An Open Letter To a Gallery

   This letter is dated at a time I was trying to receive gallery representation in Malmo, Sweden. I thought that posting it here would balance out my last blog post, and even being dated my stance is the same, and to me, the words remain true.


    I want to thank you for allowing me to meet with you to show my work. I am pleased that you thought of it as elegant, clean, and in a well disciplined style, and that my voice is clear and compelling. 

    I want to say that the conversation that the three of us had about art was very important. The main idea I was expressing, is that there is a great responsibility for artists, and to some degree for galleries, to be directional in not short changing the goals of art, and not to dupe and misguide the public into thinking that what has little or no merit should be looked upon as having value.

    I said that I did agree that it is good for an artist to experiment from time to time, and there is real benefit in doing so. However, if the artist finds that the end result is cheap and lowers the ideals of art, then he needs to learn from the experiment and make the necessary changes to improve upon his craft. In this he matures as an artist and his collectors grow and mature as well. To hold on to an experiment when it is in bad taste, or because it is something new, different and edgy, is a show of immaturity, is childlike. Some of his collectors may not be fooled, but this is misleading to the general public, and the outcome for society is disillusionment.

   Now, if we can turn away from the creative process for a minute, let me say that every person __ artist or not __ has deep in him the knowledge of what is in good taste and what is not. When a person acts upon this inner guidance, he gives life to his heart, and he finds the way to truth. If he ignores it by accepting a decay of high standards, morals and nobility, he deadens his heart and loses his way. If this person happens to be an artist, he takes his viewers along with him, and deadens their hearts as well.

   For photographs in a gallery to display badly crafted pictures of what the society is becoming is hardly a real reason to praise and glorify the photographer and display his work.  I do not see any reason to display that kind work, even if the intent is to warn the society of where it is going by ignoring what is good and wholesome for itself. Artists should lift the viewers to high standards with their craft, and show that there is hope, even in a world of decay.

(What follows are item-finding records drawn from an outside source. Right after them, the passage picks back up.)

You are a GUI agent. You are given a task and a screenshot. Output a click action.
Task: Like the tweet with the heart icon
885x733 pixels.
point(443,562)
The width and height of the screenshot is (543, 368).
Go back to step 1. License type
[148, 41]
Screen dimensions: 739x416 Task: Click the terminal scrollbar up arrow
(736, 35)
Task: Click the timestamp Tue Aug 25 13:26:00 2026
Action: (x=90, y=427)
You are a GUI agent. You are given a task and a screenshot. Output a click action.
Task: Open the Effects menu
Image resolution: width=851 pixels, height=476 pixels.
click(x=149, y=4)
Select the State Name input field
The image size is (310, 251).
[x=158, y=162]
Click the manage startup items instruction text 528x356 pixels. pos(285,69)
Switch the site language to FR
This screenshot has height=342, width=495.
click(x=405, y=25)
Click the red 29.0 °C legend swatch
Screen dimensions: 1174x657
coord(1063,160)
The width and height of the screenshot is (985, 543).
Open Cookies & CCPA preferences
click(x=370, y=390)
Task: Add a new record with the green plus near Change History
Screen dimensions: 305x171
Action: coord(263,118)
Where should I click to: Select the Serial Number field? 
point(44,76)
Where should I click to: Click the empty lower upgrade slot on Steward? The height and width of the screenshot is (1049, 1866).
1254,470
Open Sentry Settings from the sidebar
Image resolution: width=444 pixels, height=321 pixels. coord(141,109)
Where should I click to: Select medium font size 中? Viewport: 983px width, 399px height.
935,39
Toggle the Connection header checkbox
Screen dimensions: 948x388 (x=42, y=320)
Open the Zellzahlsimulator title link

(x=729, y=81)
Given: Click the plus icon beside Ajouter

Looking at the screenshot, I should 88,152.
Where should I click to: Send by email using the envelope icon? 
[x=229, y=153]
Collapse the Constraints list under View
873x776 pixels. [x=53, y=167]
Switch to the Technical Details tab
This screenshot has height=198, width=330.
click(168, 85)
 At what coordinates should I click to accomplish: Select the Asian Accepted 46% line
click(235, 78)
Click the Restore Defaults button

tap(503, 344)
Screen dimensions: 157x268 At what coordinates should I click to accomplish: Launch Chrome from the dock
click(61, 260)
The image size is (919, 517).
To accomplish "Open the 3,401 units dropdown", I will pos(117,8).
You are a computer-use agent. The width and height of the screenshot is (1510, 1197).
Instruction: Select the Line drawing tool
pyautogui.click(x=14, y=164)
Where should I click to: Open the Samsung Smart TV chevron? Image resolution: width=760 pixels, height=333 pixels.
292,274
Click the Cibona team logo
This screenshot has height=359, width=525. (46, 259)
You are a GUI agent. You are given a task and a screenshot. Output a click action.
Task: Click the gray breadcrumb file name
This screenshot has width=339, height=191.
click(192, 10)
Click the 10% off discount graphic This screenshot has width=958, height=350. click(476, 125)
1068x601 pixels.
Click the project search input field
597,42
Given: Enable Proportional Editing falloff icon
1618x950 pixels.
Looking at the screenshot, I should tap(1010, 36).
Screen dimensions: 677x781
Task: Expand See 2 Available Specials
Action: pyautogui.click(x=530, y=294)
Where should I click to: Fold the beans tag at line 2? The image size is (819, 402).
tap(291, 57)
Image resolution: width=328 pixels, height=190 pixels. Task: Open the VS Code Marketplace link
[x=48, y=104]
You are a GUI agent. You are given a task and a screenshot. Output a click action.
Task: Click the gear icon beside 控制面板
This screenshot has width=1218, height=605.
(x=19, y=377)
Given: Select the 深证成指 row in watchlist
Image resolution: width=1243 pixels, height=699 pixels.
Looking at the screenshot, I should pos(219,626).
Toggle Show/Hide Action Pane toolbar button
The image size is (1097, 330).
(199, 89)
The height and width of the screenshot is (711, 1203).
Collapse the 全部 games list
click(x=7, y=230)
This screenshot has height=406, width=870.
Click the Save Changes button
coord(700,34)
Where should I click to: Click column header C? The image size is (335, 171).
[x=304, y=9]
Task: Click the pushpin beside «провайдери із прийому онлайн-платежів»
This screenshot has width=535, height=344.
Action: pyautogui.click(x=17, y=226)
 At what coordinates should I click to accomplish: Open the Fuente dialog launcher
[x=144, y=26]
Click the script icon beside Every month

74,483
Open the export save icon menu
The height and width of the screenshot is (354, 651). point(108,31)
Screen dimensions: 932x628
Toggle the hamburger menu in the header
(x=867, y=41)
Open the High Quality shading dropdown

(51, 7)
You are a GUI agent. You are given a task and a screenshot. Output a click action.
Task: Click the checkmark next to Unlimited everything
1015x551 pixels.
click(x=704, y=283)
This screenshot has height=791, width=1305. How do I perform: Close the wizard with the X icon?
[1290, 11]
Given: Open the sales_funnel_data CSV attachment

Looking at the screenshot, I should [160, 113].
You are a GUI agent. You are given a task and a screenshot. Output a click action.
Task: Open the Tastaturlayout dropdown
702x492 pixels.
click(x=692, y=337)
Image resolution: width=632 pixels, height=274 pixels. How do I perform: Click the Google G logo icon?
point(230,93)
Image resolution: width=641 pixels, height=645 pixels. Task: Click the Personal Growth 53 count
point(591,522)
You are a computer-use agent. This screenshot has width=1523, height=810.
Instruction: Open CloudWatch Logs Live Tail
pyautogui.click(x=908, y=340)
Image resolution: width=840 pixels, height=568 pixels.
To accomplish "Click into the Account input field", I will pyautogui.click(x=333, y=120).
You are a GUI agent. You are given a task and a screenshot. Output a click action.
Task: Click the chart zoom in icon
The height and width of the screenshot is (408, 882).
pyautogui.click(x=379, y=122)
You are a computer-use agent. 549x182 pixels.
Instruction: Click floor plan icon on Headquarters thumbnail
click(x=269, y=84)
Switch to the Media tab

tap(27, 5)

   If your response is that this is photo journalism, and the role of photo journalism is to show the events taken place and not to be a commentary on them.  I would say that the challenge of good photo journalism is to supply __ as best as one can __ the images of the people who stand with dignity and strength, and of those who face the issues of their society with hope and good will. He needs to find those images to balance out his photo journalistic project before displaying them to the public in the form of gallery representation. 

   You may not agree, and I do not see how I am mistaken. Morality and nobility are truths that do not change, even when some believe that there is no such thing. The society is in great need of them, and the people of integrity and goodwill appreciate that on the walls of an art gallery.

   Thank you.

Mujahid ‘Abdul-Ba’eth

   I did not get a response . . . Maybe they lost my email address.

   The art world is creating in the minds of the masses an acceptance of degrading imagery of which they call art, and many galleries are part of it __ I am not saying all galleries. Art schools are requiring their students to leave their personal values, morals and loyal commitments at the door of these schools for the sake of higher learning. This dumping down of the arts I believe is by design, and the society at large is repelled by it. The masses are more drawn to football, video games and the TV then to fine art, while artists of high standards are trying to educate and bring the public back to fine art, and they need their support.

   I ask that you express your thoughts on wheather you are drawn to, what is called "Modern Art", or are you repelled by much of it?